Got the PhD today!
I’m a Phd today! Woo-hoo!!!!! Here’s the abstract.
Imagining the Virus: A Discourse Analysis of Contemporary Fiction
This study seeks to apply the insights of discourse analysis to the epidemic of signification surrounding the virus, marking out the traits and terrain of an emerging discourse. The confluence of biological and technological viral language interacts with articulations of health and sickness, literal or metaphorical, already active in other discourses. The virus has rhetorically metastasized across referential domains. The study takes as its starting point concrete examples of viral figuration, and is structured around contemporary novels concerning HIV/AIDS, vampires, the villains and plots of suspense thrillers, and science-fictional transformations of the human.

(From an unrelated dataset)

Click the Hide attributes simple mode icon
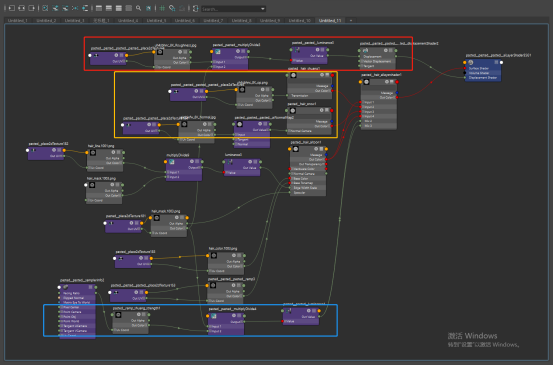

Imagining the Virus traces the terrain of the virus along two basic strands: the virus as a figure of the other and the virus as a postmodern placeholder for ambiguity. A comparison of their relative weight and functioning attempts to discern the kinds of relationships that occur between these two strands as they play out in different fictions. An examination along such lines unearths dominant cultural tropes and their attendant anxieties. Particular kinds of metaphors influence our attitudes and judgments by selectively focusing on certain aspects of a concept while suppressing other aspects. This study finds examples of reframings of the virus that resist the more destructive of these, either by refusing to be complicit with them, or simply as a function of imagining new constructions and possibilities. As a mutating viral terminology circulates through a diverse American culture, it draws models of horizontal structures and networks, maps clusters of referential associations, and speculates on newly-emergent adaptations and ecologies.